← The House
MARLOWE
Private Office By Audience Only
The House Provenance

Of origin,
and the founding hand.

The Marlowe line entered the City in the latter quarter of the nineteenth century, having previously kept its accounts in Antwerp and, before that, in cities now spelled differently than they were then.

Seat — Old BelgraviaHouse Constituted MCMXIV

The first Marlowe of consequence took rooms in Eaton Square in the year MDCCCLXXXVII, having concluded business in the Low Countries and finding the climate of London more agreeable to long custody. He brought with him three trunks, a clerk, and the small leather-bound volume which would, in time, be referred to as the founding letter.

The trunks contained ledgers. The clerk wrote a fine hand. The volume was bound in calf and is held still at the seat.

The family had, before then, occupied itself with matters of carriage and exchange across the German Sea. The particulars of those undertakings are not the business of this page, nor of any page; the particulars are kept where particulars belong.

The house has occupied the same address in Old Belgravia since MDCCCXCI. The lease was, in the founder's view, a temporary measure. It has remained one. The freehold was acquired in MCMXXIX, in a transaction characterised at the time as opportune.

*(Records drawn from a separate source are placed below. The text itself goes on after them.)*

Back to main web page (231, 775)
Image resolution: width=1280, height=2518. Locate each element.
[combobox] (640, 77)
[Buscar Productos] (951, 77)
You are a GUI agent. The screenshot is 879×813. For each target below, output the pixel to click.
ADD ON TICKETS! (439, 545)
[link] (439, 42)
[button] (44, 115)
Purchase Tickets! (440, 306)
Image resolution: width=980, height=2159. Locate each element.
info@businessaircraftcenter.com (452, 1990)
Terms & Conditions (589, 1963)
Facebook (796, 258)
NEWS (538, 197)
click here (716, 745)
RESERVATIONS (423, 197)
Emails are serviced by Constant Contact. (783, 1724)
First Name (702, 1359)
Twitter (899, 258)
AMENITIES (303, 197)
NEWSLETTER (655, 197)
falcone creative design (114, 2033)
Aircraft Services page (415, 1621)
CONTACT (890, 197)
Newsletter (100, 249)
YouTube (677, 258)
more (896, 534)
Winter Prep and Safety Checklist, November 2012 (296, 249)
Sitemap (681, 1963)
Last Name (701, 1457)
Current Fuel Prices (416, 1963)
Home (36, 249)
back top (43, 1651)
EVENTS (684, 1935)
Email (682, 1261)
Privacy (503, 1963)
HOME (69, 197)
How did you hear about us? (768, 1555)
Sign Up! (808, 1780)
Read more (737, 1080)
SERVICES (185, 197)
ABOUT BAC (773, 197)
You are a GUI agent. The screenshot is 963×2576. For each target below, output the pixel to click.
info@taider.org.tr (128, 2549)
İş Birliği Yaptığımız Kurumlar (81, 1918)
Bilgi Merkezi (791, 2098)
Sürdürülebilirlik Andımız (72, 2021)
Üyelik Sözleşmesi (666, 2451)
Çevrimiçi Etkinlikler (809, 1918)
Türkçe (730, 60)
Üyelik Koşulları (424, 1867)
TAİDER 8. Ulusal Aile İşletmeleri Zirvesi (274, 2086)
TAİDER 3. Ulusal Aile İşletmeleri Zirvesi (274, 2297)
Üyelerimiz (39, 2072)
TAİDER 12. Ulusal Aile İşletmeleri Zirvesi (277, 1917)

The seat consists of three reception rooms, the Office of the Chamberlain, the Library of Letters, and the room in which the founding letter is kept. Visitors are received in the first reception room. Most are not received beyond it.

The Group was constituted in MCMXIV, in a chambered parlour of the seat, against the small chance — correctly judged — that the century would test the family's patience in unusual ways. The first Sigillum was impressed in wax by the founder's hand, in the presence of two witnesses whose names are recorded in the register and not in this place.

The instruments which constitute the Group remain in force. They have been amended four times. The amendments are the business of the trust and not of correspondence.